**DA SVOLGERE**:
1: Rispondi alle seguenti domande sul brano sui licenziamenti individuali.
(a) Quale legge prevedeva una tutela meramente indennitaria distinta da quella dell'art. 18?
(b) Quale data viene indicata come riferimento per i lavoratori già in servizio?
(c) Quale soglia di dipendenti nell'unità produttiva viene menzionata nell'ultimo paragrafo?
2: Riscrivi in forma più breve il paragrafo del brano sui licenziamenti individuali che inizia con "Ciò il legislatore ha fatto", conservandone i fatti principali.
3: Secondo il brano sui licenziamenti individuali, perché l'esigenza di completamento della disciplina si è posta proprio per i licenziamenti individuali? Rispondi in una o due frasi.

**BRANO PROPOSTO**:
↓↓↓
Il legislatore delegato – nell’esercizio del potere di completamento della disciplina, come questa Corte ha riconosciuto proprio con riferimento alla stessa legge di delega qui in esame (sentenza n. 22 del 2024) – poteva regolare anche questa fattispecie particolare, tenendo conto dello «scopo» della delega e del bilanciamento voluto dal legislatore delegante (la non regressione dalla tutela reintegratoria di chi, essendo già in servizio, l’avesse alla data dell’entrata in vigore della nuova disciplina).

Questa esigenza di completamento – come già rilevato – si è posta proprio per i licenziamenti individuali perché solo per essi sussisteva, al di là del regime di tutela (vuoi reintegratoria, vuoi indennitaria) previsto dall’art. 18, anche una distinta e separata tutela meramente indennitaria: quella della legge n. 604 del 1966.

11.– In tal modo, il legislatore delegato ha completato il quadro della disciplina regolando anche la fattispecie del licenziamento individuale di dipendenti che, in ragione della mancata integrazione del requisito occupazionale di cui all’art. 18, commi ottavo e nono, statuto lavoratori, ricadevano, alla data del 7 marzo 2015, nell’area di applicazione della tutela (solo) indennitaria prevista (non già dallo stesso art. 18, ma) dalla legge n. 604 del 1966.

Per questi lavoratori, impiegati in piccole aziende, non esisteva un regime di tutela reintegratoria ex art. 18 da conservare.

Pertanto, una volta integrato tale requisito occupazionale dopo la data suddetta – requisito che, quanto al licenziamento individuale, è rimasto invariato anche nel decreto legislativo – il legislatore delegato poteva completare la disciplina regolando anche questa fattispecie, che non rientrava strettamente nella ipotesi di “nuovi” lavoratori assunti a partire dal 7 marzo 2015 e con contratti di lavoro subordinato a tutele crescenti.

Ciò il legislatore ha fatto in sintonia con lo «scopo» perseguito dalla legge di delega di incentivare le nuove occupazioni, ed ha così previsto, nella disposizione censurata (art. 1, comma 3, del d.lgs. n. 23 del 2015), che il regime di tutela nei confronti dei licenziamenti debba essere quello contemplato dal decreto stesso e non già dall’art. 18 statuto lavoratori, come novellato dalla legge n. 92 del 2012. Per il datore di lavoro, con una “piccola” impresa, la prospettiva che, superata la soglia dei quindici dipendenti nell’unità produttiva, la disciplina dei licenziamenti individuali fosse la stessa (quella del decreto legislativo) per tutti i suoi dipendenti – sia neoassunti, sia già in servizio – rappresentava uno stimolo (o il venir meno di un freno) a crescere nella dimensione aziendale.
↑↑↑
(Dati registrati)
↓↓↓
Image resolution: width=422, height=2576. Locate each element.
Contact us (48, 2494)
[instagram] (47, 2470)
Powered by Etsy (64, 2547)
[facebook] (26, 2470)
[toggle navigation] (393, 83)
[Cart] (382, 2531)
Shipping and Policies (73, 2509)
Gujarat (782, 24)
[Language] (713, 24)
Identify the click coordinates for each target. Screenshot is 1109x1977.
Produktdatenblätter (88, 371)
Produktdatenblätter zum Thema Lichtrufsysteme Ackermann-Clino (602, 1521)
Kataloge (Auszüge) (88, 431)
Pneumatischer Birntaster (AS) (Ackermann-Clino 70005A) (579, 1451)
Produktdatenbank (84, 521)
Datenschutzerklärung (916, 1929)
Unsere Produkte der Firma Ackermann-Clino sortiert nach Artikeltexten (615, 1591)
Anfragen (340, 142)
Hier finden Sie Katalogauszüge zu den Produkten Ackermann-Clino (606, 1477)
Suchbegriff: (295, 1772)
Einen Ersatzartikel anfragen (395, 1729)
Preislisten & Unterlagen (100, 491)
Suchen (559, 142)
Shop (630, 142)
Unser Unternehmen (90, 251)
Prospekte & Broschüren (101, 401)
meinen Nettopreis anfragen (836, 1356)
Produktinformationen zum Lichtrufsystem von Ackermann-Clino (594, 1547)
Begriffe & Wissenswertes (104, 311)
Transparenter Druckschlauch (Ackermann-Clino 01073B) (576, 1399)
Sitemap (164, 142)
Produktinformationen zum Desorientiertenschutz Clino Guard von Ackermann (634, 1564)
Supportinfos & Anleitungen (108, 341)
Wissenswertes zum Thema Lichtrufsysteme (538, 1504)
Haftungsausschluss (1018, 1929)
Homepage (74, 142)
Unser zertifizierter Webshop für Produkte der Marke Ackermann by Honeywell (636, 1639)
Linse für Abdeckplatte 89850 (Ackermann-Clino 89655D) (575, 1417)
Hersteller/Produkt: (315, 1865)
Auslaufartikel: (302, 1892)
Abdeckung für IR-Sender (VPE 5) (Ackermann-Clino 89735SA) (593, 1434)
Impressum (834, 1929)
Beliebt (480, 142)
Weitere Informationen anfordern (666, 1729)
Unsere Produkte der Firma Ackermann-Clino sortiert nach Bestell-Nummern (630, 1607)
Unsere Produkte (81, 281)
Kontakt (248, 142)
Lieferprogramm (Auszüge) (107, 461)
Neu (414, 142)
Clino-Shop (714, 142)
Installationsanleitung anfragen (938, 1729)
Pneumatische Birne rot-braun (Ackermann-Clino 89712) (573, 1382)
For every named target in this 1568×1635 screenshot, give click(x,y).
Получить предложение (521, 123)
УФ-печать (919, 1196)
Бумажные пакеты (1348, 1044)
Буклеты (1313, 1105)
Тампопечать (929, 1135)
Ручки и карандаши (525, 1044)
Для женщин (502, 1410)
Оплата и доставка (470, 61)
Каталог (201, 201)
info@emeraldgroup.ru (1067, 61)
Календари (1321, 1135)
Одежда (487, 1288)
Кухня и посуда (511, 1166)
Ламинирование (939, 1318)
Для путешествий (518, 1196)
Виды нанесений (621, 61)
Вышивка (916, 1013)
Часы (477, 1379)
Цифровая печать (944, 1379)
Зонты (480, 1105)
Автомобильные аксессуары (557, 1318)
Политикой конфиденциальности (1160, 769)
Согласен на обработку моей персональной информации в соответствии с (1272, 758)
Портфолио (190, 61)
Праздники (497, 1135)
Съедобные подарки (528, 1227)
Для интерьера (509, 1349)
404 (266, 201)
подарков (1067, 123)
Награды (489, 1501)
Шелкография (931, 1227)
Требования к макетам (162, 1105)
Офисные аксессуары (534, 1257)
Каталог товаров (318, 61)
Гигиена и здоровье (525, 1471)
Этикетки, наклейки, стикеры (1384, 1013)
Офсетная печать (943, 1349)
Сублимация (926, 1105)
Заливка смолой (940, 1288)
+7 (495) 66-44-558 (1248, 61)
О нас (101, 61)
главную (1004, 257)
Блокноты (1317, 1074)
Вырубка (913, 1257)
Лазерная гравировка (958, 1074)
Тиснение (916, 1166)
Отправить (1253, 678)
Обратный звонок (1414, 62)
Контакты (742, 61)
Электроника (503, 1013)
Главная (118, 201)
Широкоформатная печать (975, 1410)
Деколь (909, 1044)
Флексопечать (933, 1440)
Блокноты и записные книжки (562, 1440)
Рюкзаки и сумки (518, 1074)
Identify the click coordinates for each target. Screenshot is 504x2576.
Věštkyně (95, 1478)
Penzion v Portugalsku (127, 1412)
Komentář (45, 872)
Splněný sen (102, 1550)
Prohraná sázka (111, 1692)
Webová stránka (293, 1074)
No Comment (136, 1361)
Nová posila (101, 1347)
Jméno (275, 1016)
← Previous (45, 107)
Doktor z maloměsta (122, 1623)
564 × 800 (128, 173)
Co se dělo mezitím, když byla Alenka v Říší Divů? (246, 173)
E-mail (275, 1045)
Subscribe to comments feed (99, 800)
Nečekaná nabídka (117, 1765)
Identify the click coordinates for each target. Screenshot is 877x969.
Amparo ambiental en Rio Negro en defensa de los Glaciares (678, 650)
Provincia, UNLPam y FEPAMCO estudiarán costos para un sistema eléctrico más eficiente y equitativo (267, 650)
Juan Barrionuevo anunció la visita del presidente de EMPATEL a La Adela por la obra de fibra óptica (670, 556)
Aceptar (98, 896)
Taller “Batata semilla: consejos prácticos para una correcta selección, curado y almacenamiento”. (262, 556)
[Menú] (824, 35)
↑↑↑
**LE RISPOSTE**:
1:
(a) La legge n. 604 del 1966.
(b) Il 7 marzo 2015.
(c) La soglia dei quindici dipendenti.

2: In linea con lo scopo della legge di delega di incentivare le nuove occupazioni, l'art. 1, comma 3, del d.lgs. n. 23 del 2015 stabilisce che a questi casi si applichi il regime di tutela contro i licenziamenti previsto dal decreto stesso, e non quello dell'art. 18 dello statuto dei lavoratori come modificato dalla legge n. 92 del 2012. Per il datore di lavoro di una piccola impresa, sapere che, superati i quindici dipendenti nell'unità produttiva, tutti i dipendenti, sia neoassunti sia già in servizio, sarebbero stati soggetti alla stessa disciplina costituiva uno stimolo a crescere, o il venir meno di un freno.

3: Perché solo per i licenziamenti individuali esisteva, oltre al regime di tutela reintegratoria o indennitaria previsto dall'art. 18, una tutela meramente indennitaria distinta e separata, quella della legge n. 604 del 1966.